When you reach the line with "Click the search magnifier button" in the data below, begin printing lines exactly, and stop once the line with "Where should I" has been printed.

▶ INPUT
# # # # # # #

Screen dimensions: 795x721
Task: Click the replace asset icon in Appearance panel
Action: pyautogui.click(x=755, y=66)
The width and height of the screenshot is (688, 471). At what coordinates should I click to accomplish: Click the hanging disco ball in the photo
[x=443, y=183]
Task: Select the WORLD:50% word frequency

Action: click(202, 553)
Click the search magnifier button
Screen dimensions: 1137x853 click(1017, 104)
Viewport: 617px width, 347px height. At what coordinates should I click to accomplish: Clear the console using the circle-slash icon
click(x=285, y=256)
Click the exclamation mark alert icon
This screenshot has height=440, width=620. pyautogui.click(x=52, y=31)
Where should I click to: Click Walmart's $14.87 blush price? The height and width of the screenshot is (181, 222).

# # # # # # #

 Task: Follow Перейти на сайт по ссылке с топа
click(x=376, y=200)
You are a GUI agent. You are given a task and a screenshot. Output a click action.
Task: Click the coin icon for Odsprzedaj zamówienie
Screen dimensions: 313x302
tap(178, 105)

# # # # # # #

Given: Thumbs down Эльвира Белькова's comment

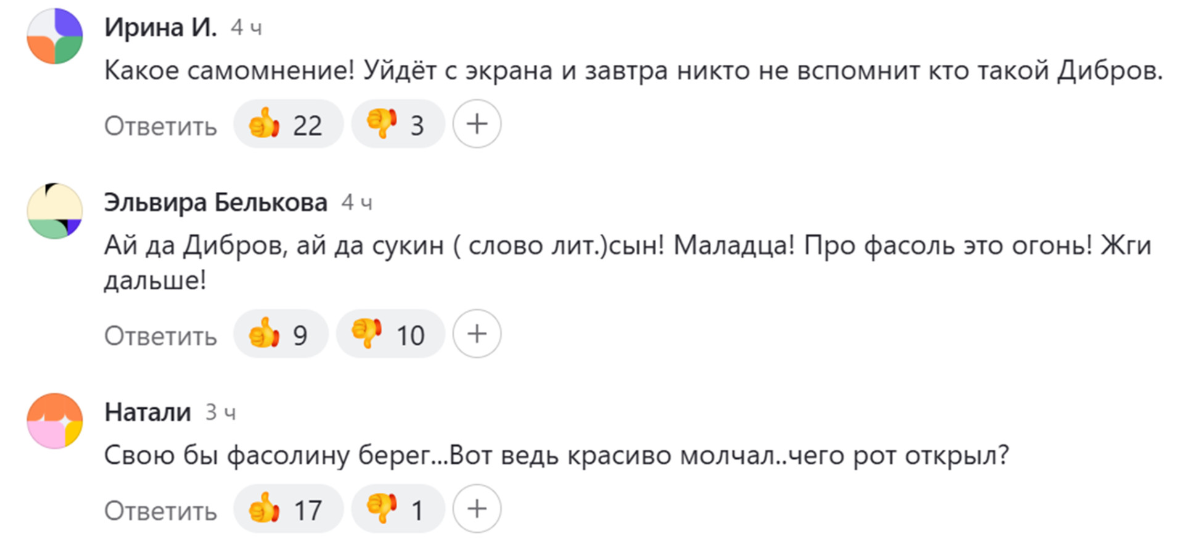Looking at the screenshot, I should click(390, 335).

# # # # # # #

▶ OUTPUT
Click the search magnifier button
Screen dimensions: 1137x853 click(1017, 104)
Viewport: 617px width, 347px height. At what coordinates should I click to accomplish: Clear the console using the circle-slash icon
click(x=285, y=256)
Click the exclamation mark alert icon
This screenshot has height=440, width=620. pyautogui.click(x=52, y=31)
Where should I click to: Click Walmart's $14.87 blush price? The height and width of the screenshot is (181, 222).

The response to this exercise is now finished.